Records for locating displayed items
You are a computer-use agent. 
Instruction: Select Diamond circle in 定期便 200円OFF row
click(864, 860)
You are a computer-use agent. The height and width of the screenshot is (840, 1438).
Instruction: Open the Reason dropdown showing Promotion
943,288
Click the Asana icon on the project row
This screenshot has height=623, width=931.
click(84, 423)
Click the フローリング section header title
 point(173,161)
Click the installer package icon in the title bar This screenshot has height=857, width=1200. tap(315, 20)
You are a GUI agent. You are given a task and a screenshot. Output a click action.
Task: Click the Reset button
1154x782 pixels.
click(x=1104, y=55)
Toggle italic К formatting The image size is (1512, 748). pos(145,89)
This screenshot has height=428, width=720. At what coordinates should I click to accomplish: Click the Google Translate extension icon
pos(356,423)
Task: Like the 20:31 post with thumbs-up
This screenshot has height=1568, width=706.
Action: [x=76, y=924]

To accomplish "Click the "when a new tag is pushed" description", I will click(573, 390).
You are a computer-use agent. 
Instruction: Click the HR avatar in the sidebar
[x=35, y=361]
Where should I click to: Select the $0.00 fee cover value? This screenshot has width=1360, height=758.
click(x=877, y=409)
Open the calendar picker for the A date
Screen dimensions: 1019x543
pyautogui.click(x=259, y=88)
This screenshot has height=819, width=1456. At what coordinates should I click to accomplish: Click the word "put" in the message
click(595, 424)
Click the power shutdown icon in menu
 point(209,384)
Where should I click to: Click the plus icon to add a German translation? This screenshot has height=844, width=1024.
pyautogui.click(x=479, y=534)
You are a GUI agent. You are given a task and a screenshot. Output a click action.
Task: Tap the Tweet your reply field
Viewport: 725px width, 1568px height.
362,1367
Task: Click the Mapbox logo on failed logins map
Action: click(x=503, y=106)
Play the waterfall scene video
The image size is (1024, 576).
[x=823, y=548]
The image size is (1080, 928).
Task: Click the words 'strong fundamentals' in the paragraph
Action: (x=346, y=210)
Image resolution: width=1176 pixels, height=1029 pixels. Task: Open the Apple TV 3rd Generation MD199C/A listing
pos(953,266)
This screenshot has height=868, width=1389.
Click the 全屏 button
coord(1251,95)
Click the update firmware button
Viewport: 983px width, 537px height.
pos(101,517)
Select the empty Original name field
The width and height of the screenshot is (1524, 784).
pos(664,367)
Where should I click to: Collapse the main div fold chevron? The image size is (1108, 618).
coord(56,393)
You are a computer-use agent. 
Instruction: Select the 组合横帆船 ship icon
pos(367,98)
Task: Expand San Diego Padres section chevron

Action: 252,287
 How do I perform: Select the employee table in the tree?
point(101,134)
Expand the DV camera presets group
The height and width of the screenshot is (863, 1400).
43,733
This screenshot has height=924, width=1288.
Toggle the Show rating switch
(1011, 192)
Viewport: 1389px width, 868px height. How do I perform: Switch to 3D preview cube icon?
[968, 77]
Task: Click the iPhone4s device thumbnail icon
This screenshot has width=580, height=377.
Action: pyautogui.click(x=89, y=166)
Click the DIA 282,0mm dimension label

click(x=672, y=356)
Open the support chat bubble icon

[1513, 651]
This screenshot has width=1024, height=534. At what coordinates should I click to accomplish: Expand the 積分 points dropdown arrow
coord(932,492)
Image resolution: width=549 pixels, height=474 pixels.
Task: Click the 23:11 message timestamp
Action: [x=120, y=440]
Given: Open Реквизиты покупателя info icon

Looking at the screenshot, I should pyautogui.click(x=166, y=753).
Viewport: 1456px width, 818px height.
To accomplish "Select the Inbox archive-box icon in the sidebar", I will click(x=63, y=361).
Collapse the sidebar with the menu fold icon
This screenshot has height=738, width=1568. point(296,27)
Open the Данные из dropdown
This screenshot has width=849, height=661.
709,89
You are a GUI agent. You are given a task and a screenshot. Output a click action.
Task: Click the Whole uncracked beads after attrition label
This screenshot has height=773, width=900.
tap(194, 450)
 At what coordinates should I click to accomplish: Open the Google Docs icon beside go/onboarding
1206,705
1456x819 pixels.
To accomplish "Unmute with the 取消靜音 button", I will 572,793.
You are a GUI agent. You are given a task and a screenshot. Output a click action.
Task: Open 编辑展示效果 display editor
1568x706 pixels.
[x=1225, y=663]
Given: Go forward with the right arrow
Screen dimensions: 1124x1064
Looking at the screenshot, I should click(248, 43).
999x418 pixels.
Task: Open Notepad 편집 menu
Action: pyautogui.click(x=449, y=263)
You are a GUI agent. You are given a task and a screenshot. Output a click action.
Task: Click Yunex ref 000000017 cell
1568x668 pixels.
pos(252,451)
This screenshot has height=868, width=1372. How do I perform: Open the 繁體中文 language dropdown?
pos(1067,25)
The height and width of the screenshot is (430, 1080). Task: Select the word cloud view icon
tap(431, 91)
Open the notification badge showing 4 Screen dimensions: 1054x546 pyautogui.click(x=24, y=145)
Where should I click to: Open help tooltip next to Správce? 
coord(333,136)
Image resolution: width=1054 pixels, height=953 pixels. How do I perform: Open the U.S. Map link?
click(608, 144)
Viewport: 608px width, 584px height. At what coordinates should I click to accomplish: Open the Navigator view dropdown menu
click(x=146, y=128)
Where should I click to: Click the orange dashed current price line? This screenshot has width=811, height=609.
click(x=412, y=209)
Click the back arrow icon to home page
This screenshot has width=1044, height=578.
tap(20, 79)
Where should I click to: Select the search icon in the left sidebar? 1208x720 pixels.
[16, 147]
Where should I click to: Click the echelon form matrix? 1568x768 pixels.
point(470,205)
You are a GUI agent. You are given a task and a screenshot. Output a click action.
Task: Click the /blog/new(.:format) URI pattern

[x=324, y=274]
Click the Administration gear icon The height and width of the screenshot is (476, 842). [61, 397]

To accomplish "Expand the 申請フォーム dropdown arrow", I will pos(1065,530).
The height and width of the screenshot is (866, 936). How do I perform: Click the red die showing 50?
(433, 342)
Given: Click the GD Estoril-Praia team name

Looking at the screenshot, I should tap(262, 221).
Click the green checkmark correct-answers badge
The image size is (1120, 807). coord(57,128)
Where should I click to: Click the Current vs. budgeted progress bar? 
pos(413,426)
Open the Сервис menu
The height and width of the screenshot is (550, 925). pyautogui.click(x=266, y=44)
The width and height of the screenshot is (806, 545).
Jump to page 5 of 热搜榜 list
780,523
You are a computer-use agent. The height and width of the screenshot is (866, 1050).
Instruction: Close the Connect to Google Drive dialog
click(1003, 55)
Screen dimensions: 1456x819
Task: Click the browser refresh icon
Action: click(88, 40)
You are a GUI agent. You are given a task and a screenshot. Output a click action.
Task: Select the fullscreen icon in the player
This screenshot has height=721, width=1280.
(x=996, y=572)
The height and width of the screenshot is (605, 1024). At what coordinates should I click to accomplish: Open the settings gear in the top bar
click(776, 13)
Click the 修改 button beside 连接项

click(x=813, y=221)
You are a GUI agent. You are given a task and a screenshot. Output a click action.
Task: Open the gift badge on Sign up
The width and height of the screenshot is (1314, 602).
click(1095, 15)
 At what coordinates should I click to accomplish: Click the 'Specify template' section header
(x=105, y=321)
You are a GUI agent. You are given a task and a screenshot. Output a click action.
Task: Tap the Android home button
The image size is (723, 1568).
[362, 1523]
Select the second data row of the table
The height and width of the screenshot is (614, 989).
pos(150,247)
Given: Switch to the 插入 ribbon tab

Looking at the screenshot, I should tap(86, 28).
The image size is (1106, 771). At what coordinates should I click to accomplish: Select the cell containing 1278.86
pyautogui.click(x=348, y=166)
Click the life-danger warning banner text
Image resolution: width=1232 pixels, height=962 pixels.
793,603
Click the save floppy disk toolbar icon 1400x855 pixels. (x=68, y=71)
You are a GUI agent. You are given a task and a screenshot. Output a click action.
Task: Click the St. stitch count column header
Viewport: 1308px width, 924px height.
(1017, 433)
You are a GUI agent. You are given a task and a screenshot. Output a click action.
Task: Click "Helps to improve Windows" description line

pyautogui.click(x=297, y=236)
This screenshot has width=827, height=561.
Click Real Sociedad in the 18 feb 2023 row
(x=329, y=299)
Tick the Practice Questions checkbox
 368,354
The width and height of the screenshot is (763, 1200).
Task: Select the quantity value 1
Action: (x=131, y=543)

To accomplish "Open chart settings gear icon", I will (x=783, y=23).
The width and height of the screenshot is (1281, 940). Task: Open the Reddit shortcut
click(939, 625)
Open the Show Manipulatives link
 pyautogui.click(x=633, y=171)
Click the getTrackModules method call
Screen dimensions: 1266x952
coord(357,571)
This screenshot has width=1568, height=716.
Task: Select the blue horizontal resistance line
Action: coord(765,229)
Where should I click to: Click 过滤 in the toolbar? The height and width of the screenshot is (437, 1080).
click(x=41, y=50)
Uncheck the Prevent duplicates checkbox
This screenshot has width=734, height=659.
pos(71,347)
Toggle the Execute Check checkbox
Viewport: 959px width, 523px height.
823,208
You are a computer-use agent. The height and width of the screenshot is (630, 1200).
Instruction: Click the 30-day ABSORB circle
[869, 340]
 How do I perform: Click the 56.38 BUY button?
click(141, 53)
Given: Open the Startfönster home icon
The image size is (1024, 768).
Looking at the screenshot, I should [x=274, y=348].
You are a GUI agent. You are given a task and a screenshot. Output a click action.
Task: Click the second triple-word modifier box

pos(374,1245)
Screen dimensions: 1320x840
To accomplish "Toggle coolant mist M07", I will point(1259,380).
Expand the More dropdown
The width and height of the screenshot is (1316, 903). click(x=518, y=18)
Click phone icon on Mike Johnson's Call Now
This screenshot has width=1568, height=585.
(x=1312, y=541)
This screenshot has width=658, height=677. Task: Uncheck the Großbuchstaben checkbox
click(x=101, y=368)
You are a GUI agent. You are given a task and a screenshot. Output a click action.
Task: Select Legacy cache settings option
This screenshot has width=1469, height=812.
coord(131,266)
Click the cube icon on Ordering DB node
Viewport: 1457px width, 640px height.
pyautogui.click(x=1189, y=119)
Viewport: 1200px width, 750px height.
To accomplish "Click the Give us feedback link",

## [Aim]
Please change "Instruction" to "Command" in the stretch from the start of the lines through the line containing "point(173,161)", and give that stretch again with nothing else altered.

## [The response]
You are a computer-use agent. 
Command: Select Diamond circle in 定期便 200円OFF row
click(864, 860)
You are a computer-use agent. The height and width of the screenshot is (840, 1438).
Command: Open the Reason dropdown showing Promotion
943,288
Click the Asana icon on the project row
This screenshot has height=623, width=931.
click(84, 423)
Click the フローリング section header title
 point(173,161)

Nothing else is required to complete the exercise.